Task item » Return only the lines running from the top of the entries to the line with "Hot Shop: 30 Minute Make Your Own (56, 1341)", inclusive, exactly as written.

*****

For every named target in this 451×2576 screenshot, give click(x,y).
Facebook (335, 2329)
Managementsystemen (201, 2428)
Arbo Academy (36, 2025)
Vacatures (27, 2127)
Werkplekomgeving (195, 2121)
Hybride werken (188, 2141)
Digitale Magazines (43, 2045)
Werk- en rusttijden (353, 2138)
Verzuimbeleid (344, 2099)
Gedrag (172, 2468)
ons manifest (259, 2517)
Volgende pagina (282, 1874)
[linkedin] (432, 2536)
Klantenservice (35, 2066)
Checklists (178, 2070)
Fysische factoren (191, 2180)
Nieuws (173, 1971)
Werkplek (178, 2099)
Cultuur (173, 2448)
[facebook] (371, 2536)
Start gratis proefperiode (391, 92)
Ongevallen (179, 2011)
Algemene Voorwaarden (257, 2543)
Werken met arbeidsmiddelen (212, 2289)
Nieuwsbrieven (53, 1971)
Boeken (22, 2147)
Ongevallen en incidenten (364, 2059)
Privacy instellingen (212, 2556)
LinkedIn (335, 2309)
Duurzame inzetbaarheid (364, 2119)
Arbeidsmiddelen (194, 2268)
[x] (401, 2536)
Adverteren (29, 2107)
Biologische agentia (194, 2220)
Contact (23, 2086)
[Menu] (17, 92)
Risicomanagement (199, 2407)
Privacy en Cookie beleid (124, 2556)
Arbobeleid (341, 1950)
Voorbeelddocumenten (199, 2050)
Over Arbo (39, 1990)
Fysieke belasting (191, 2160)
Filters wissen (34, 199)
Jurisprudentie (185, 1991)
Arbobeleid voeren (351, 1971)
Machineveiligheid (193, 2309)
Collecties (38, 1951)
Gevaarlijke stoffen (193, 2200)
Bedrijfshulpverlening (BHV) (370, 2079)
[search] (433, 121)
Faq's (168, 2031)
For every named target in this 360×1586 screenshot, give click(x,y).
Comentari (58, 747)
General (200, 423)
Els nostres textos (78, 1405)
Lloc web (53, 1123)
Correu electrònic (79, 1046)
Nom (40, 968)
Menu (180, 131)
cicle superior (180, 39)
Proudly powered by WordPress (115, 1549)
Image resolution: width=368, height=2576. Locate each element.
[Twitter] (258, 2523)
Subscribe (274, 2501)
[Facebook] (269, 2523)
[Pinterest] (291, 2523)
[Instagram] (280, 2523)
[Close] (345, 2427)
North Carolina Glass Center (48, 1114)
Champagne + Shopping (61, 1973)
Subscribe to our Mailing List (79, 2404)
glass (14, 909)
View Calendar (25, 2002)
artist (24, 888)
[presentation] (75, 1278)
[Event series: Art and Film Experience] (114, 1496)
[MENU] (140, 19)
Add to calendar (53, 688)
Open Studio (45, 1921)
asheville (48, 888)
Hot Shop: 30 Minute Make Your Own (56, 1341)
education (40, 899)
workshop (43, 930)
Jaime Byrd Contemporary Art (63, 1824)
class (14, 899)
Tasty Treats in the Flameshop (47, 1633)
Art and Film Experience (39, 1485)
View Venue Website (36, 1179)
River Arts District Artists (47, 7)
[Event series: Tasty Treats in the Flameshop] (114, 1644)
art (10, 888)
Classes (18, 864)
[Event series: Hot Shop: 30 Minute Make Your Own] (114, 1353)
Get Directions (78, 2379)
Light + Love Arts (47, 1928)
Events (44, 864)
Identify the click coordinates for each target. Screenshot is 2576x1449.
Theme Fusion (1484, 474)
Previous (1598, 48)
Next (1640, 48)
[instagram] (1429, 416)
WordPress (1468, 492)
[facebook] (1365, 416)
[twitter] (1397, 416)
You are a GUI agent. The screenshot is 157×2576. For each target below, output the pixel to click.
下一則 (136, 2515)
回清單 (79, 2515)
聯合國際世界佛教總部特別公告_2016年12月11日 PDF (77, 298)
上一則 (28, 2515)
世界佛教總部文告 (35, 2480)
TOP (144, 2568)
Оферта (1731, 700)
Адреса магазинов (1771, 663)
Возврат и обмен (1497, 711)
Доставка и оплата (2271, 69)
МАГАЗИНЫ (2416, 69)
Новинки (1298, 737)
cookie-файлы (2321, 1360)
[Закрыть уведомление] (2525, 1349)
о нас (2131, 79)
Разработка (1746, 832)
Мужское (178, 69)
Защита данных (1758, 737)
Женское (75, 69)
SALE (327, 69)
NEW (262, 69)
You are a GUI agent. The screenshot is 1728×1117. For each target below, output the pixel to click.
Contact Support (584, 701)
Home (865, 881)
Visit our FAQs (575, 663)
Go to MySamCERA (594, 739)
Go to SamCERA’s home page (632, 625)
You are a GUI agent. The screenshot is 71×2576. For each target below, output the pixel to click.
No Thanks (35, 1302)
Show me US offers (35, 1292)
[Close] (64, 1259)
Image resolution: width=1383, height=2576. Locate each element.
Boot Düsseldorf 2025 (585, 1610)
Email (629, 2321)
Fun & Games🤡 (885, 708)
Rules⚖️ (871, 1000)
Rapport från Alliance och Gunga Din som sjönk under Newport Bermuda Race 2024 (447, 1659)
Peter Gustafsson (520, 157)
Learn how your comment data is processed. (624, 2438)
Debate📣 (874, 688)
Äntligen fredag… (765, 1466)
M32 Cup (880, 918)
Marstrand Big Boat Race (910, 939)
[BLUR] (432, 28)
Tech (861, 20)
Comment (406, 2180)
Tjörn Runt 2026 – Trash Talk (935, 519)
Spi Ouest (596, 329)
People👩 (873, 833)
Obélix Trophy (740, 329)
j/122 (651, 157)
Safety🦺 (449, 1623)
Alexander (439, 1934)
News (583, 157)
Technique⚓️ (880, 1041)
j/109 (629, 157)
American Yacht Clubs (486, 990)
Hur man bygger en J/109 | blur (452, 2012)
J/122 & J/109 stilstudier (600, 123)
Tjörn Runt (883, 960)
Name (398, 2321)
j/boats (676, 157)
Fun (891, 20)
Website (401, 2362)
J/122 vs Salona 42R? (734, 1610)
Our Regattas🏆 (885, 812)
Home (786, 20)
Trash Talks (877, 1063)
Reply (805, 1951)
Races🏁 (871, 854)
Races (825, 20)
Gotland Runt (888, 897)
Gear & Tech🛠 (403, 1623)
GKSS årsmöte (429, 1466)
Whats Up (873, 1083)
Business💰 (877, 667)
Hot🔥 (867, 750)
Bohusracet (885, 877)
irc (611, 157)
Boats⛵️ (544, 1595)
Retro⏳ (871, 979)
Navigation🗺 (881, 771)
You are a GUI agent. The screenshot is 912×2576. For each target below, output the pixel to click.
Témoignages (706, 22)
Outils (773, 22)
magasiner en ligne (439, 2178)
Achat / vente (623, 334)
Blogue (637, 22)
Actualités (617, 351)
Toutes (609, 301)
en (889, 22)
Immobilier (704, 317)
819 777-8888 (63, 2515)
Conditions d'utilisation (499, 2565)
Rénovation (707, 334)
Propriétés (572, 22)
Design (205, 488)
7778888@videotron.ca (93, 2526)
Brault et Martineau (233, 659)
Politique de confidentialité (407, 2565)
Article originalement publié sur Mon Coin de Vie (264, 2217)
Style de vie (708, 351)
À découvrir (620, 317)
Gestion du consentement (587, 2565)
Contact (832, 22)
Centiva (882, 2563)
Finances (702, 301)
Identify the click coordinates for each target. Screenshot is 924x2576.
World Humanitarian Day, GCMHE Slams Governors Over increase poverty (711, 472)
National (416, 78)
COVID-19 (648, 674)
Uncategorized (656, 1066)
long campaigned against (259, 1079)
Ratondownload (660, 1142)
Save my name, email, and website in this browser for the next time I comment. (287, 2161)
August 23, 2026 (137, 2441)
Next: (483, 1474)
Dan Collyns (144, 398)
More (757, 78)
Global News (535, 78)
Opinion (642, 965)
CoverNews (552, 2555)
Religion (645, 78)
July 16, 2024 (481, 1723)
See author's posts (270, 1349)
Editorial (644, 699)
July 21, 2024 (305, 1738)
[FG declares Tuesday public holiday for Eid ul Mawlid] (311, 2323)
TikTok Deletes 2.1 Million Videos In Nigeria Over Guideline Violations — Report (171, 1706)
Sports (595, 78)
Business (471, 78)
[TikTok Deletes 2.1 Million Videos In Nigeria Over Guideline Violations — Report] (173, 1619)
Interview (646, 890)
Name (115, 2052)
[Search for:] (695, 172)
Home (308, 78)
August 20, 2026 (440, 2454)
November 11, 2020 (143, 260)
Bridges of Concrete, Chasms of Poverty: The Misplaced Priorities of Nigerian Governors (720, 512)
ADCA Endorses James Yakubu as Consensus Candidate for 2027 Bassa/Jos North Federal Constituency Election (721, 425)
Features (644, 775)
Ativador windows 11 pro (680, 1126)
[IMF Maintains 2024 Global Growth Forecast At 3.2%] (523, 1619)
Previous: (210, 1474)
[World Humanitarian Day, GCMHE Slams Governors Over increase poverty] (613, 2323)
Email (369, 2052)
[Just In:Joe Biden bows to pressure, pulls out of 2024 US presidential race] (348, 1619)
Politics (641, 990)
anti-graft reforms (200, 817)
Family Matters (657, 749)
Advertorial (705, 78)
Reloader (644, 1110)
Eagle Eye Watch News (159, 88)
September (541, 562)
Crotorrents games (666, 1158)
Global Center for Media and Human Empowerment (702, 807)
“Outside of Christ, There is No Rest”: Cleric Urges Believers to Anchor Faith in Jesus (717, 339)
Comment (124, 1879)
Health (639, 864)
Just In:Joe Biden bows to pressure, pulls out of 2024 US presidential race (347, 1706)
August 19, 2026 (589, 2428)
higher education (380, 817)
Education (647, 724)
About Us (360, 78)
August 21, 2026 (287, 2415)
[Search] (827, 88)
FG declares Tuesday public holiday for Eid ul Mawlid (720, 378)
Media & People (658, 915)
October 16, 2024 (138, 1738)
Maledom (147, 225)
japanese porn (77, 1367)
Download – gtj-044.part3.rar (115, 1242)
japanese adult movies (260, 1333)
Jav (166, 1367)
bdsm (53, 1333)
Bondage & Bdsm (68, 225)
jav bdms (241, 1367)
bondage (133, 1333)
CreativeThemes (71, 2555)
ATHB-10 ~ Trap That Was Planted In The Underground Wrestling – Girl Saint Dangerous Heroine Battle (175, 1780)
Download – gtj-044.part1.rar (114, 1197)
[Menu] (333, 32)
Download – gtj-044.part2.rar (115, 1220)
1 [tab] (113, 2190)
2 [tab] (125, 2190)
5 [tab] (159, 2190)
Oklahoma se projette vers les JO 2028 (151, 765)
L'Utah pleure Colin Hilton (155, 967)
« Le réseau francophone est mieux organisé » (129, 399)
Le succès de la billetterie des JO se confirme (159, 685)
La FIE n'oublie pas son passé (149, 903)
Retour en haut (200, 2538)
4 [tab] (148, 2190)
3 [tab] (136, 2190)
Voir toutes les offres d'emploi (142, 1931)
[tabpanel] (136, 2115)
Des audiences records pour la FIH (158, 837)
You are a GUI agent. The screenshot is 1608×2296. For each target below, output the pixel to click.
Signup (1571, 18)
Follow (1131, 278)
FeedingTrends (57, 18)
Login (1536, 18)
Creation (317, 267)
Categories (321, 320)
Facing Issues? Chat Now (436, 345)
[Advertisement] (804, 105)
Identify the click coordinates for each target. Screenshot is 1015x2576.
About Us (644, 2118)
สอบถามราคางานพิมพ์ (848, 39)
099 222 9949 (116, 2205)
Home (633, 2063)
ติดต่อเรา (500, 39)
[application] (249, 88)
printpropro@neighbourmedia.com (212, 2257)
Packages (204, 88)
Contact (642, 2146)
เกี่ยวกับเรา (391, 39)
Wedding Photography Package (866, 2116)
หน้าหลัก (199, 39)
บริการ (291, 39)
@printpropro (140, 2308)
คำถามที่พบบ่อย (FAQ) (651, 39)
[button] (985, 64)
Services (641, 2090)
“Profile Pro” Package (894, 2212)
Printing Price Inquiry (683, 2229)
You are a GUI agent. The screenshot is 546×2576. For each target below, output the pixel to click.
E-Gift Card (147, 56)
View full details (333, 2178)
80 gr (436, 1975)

*****

Response »
For every named target in this 451×2576 screenshot, give click(x,y).
Facebook (335, 2329)
Managementsystemen (201, 2428)
Arbo Academy (36, 2025)
Vacatures (27, 2127)
Werkplekomgeving (195, 2121)
Hybride werken (188, 2141)
Digitale Magazines (43, 2045)
Werk- en rusttijden (353, 2138)
Verzuimbeleid (344, 2099)
Gedrag (172, 2468)
ons manifest (259, 2517)
Volgende pagina (282, 1874)
[linkedin] (432, 2536)
Klantenservice (35, 2066)
Checklists (178, 2070)
Fysische factoren (191, 2180)
Nieuws (173, 1971)
Werkplek (178, 2099)
Cultuur (173, 2448)
[facebook] (371, 2536)
Start gratis proefperiode (391, 92)
Ongevallen (179, 2011)
Algemene Voorwaarden (257, 2543)
Werken met arbeidsmiddelen (212, 2289)
Nieuwsbrieven (53, 1971)
Boeken (22, 2147)
Ongevallen en incidenten (364, 2059)
Privacy instellingen (212, 2556)
LinkedIn (335, 2309)
Duurzame inzetbaarheid (364, 2119)
Arbeidsmiddelen (194, 2268)
[x] (401, 2536)
Adverteren (29, 2107)
Biologische agentia (194, 2220)
Contact (23, 2086)
[Menu] (17, 92)
Risicomanagement (199, 2407)
Privacy en Cookie beleid (124, 2556)
Arbobeleid (341, 1950)
Voorbeelddocumenten (199, 2050)
Over Arbo (39, 1990)
Fysieke belasting (191, 2160)
Filters wissen (34, 199)
Jurisprudentie (185, 1991)
Arbobeleid voeren (351, 1971)
Machineveiligheid (193, 2309)
Collecties (38, 1951)
Gevaarlijke stoffen (193, 2200)
Bedrijfshulpverlening (BHV) (370, 2079)
[search] (433, 121)
Faq's (168, 2031)
For every named target in this 360×1586 screenshot, give click(x,y).
Comentari (58, 747)
General (200, 423)
Els nostres textos (78, 1405)
Lloc web (53, 1123)
Correu electrònic (79, 1046)
Nom (40, 968)
Menu (180, 131)
cicle superior (180, 39)
Proudly powered by WordPress (115, 1549)
Image resolution: width=368, height=2576. Locate each element.
[Twitter] (258, 2523)
Subscribe (274, 2501)
[Facebook] (269, 2523)
[Pinterest] (291, 2523)
[Instagram] (280, 2523)
[Close] (345, 2427)
North Carolina Glass Center (48, 1114)
Champagne + Shopping (61, 1973)
Subscribe to our Mailing List (79, 2404)
glass (14, 909)
View Calendar (25, 2002)
artist (24, 888)
[presentation] (75, 1278)
[Event series: Art and Film Experience] (114, 1496)
[MENU] (140, 19)
Add to calendar (53, 688)
Open Studio (45, 1921)
asheville (48, 888)
Hot Shop: 30 Minute Make Your Own (56, 1341)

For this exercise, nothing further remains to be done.